[start DATA SUPPLIED]
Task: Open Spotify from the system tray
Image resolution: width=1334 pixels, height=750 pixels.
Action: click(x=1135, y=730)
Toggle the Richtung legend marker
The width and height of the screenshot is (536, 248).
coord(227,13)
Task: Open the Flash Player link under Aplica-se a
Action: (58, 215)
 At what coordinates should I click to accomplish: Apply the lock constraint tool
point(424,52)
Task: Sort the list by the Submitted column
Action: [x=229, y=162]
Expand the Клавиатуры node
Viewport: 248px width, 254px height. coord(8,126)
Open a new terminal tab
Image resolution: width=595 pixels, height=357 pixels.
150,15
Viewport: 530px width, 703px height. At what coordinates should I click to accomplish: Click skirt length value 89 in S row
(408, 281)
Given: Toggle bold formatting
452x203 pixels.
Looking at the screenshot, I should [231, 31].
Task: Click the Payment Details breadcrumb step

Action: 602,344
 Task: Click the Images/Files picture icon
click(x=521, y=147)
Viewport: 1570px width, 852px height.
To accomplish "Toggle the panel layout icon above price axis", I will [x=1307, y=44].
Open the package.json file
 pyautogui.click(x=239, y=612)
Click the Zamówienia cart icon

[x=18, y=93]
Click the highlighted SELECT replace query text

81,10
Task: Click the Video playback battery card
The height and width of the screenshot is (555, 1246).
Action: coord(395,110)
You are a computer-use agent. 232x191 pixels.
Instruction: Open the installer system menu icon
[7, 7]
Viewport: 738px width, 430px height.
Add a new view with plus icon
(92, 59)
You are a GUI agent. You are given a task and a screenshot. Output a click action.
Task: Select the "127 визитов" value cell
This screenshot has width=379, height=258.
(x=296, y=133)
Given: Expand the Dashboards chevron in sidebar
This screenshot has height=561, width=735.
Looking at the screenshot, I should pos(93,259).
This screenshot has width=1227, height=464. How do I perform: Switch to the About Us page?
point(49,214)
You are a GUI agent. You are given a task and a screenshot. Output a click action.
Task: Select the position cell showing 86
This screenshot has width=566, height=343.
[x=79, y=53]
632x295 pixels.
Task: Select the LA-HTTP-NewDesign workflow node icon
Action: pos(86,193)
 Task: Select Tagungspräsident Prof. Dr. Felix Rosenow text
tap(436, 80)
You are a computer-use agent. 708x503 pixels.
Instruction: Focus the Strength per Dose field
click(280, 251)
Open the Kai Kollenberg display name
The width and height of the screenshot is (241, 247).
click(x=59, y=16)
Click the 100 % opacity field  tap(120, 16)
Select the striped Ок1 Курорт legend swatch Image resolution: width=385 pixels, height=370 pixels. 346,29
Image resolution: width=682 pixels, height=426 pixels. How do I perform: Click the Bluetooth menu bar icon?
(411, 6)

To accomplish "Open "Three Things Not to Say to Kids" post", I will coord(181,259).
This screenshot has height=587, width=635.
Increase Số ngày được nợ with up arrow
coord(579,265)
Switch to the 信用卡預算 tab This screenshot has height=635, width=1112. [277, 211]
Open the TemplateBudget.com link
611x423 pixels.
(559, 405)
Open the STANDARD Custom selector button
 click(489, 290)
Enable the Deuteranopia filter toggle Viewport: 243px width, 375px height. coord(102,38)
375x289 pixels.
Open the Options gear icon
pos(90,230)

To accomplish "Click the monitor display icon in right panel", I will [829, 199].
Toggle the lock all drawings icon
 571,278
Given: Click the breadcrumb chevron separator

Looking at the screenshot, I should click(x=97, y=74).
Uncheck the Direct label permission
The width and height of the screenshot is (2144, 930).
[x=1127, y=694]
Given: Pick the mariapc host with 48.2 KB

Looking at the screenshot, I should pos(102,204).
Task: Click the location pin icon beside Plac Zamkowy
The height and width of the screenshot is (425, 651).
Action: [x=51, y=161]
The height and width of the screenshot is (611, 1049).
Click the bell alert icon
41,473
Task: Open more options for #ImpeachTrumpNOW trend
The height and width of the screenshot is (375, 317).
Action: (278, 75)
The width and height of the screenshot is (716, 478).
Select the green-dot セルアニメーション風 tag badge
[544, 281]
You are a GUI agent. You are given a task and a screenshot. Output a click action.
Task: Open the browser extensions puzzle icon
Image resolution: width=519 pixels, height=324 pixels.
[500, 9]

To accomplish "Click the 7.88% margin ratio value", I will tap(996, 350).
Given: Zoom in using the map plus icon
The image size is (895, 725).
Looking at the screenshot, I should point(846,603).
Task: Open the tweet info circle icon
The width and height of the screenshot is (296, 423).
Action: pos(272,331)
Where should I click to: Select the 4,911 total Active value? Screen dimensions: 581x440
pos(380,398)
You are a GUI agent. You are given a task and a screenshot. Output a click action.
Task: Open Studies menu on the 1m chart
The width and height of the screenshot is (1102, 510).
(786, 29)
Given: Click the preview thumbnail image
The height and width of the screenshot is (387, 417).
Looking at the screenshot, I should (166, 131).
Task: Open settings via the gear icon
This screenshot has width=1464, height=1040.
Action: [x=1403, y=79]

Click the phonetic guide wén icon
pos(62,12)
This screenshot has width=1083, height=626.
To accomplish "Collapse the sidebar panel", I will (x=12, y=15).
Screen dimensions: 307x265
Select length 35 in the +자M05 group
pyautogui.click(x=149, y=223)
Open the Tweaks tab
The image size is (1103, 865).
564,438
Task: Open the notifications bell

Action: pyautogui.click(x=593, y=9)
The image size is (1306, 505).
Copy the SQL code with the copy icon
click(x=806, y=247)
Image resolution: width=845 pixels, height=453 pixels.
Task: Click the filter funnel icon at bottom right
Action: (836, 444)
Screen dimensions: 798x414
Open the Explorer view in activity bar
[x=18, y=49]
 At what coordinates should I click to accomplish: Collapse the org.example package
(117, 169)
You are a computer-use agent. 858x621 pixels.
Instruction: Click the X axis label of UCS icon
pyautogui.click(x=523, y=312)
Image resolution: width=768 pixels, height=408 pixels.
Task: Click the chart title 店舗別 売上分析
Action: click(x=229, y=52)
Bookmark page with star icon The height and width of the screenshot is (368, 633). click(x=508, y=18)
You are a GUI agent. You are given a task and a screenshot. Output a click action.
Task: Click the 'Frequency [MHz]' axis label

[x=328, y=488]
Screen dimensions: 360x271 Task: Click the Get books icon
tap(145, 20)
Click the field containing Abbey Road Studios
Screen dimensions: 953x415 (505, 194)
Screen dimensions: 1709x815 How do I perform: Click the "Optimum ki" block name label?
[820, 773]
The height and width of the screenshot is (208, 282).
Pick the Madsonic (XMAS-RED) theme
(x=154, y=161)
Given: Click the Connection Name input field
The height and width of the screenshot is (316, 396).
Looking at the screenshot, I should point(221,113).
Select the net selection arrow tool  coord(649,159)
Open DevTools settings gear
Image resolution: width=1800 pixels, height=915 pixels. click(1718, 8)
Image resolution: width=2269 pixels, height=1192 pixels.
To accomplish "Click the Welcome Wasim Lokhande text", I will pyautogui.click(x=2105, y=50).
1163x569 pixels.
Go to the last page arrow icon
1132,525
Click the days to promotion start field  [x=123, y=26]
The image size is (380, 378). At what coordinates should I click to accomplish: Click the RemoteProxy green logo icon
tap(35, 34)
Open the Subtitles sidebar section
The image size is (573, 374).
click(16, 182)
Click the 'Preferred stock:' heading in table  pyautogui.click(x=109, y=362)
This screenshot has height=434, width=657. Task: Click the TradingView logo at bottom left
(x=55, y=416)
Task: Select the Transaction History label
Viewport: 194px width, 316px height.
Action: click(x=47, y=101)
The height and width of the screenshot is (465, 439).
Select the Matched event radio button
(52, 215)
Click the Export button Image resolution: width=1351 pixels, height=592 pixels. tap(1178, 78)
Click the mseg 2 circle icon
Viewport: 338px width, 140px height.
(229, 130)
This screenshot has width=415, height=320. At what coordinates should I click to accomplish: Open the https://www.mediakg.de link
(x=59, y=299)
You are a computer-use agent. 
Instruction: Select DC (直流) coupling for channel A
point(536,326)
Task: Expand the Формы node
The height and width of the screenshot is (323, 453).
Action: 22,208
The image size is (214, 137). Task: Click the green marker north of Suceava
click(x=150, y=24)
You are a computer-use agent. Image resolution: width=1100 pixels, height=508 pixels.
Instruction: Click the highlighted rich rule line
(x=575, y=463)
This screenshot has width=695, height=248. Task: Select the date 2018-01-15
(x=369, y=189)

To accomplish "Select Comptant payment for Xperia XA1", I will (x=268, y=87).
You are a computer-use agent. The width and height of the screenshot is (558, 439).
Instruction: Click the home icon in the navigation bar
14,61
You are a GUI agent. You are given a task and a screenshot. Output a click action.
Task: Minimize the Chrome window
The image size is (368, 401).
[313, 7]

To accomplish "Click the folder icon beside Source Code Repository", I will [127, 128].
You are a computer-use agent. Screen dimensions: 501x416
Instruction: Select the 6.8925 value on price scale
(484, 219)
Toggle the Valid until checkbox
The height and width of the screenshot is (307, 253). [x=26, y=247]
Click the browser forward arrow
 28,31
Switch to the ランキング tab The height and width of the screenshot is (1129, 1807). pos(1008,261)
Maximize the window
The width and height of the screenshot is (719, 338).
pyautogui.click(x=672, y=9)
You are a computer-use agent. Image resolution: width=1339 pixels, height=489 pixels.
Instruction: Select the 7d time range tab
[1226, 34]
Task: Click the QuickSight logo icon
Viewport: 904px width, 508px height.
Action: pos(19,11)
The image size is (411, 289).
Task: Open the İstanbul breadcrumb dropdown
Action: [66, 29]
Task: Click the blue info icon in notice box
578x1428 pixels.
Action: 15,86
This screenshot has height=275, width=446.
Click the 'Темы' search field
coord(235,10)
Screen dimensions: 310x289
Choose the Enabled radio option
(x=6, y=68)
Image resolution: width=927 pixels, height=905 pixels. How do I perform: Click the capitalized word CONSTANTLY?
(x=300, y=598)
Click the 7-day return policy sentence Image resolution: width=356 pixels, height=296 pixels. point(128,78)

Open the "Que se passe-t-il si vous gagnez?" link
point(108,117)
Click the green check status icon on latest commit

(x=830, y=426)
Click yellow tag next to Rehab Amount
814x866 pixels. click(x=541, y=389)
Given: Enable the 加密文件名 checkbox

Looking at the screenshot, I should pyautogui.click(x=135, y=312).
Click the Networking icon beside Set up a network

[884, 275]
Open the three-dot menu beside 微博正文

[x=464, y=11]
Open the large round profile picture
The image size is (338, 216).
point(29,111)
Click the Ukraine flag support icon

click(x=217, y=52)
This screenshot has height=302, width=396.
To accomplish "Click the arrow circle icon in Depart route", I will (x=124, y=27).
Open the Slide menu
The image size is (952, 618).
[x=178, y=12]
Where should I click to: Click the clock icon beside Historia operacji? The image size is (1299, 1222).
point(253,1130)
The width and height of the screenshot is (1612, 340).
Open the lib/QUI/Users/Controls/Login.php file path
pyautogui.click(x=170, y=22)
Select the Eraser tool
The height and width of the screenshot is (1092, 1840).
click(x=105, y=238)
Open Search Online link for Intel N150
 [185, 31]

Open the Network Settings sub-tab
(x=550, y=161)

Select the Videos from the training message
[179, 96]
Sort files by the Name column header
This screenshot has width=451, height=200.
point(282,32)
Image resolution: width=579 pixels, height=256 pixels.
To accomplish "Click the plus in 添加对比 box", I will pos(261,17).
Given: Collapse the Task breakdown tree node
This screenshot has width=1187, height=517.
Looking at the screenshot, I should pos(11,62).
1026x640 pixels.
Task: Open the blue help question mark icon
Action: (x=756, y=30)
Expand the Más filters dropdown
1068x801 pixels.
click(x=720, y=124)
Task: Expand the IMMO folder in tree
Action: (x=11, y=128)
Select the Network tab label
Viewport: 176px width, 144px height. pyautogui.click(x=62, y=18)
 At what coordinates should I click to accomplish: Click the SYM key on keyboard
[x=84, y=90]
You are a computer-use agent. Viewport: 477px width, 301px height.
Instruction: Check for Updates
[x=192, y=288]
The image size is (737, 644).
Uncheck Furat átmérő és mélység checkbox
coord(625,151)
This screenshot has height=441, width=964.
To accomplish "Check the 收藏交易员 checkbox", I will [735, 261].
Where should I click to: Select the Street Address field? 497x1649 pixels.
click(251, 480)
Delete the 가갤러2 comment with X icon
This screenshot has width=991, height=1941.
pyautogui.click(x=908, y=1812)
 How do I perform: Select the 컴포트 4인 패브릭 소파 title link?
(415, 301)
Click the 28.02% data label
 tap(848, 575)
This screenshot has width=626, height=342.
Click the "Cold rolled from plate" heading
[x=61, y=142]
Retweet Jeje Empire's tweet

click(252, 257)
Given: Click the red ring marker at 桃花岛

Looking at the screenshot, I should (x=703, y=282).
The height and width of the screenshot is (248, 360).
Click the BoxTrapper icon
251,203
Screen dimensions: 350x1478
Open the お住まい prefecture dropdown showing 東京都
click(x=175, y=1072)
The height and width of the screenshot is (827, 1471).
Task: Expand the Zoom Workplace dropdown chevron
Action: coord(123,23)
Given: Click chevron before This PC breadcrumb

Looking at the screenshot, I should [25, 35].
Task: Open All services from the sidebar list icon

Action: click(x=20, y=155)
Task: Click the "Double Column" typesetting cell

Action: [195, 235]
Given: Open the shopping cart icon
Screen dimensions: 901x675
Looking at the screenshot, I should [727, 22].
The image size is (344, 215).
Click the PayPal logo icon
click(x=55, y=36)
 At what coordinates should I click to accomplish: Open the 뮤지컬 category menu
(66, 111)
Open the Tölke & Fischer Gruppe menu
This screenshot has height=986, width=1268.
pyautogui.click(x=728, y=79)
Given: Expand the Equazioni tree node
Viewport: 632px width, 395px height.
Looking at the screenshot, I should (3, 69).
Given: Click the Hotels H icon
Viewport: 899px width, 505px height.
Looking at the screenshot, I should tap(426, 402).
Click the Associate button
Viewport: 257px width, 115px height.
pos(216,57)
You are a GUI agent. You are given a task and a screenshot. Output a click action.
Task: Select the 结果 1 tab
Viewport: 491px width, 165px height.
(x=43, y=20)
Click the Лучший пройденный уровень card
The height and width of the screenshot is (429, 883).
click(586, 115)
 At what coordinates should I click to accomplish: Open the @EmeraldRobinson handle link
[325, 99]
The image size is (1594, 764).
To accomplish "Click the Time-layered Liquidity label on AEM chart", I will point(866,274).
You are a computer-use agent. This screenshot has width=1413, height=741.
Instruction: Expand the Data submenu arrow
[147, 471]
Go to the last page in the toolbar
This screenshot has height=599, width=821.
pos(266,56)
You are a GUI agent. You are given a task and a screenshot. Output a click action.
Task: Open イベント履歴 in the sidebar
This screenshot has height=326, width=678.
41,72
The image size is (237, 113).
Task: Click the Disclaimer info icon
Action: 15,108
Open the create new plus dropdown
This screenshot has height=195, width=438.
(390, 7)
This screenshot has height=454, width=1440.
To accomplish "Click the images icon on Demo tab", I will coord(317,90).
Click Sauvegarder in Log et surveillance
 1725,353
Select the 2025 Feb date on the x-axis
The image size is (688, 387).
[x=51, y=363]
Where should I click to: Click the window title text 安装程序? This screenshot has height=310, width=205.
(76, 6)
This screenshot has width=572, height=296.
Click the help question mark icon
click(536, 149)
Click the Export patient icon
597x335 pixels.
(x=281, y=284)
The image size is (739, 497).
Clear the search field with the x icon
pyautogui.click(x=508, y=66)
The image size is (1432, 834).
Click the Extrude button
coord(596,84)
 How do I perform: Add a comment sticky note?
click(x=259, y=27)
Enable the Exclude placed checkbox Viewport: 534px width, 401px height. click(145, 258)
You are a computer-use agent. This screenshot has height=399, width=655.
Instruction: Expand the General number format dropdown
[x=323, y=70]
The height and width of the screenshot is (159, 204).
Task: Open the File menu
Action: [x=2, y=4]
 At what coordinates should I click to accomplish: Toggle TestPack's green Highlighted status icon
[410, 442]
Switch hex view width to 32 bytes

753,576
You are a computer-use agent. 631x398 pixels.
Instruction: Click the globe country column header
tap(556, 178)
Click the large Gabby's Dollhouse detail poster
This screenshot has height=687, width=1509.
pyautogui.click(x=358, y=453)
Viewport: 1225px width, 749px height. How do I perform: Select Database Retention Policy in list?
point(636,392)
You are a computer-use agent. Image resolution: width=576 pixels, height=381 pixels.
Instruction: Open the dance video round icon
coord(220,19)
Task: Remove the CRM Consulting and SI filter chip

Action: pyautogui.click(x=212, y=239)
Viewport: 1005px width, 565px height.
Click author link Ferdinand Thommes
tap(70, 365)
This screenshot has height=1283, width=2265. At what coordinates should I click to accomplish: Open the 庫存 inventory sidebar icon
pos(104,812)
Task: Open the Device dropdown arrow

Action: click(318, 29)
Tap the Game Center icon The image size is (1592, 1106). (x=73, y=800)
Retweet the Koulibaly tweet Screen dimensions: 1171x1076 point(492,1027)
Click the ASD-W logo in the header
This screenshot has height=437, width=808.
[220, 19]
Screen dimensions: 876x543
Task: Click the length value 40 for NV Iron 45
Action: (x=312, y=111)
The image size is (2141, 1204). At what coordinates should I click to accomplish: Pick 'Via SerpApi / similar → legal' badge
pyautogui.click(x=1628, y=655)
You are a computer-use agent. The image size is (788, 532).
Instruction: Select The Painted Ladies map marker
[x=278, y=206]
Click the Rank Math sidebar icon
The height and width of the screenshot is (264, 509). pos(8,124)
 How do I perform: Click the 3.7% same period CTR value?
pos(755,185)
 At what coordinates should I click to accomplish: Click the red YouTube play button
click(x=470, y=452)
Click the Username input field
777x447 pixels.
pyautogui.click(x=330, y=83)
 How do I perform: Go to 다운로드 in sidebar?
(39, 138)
[end DATA SUPPLIED]
[WHAT YOU WILL DO] Duplicate the material from the line with "You are a computer-use agent. 232x191 pixels." up to and including the line with "(x=296, y=133)".

[PROBLEM SOLUTION]
You are a computer-use agent. 232x191 pixels.
Instruction: Open the installer system menu icon
[7, 7]
Viewport: 738px width, 430px height.
Add a new view with plus icon
(92, 59)
You are a GUI agent. You are given a task and a screenshot. Output a click action.
Task: Select the "127 визитов" value cell
This screenshot has width=379, height=258.
(x=296, y=133)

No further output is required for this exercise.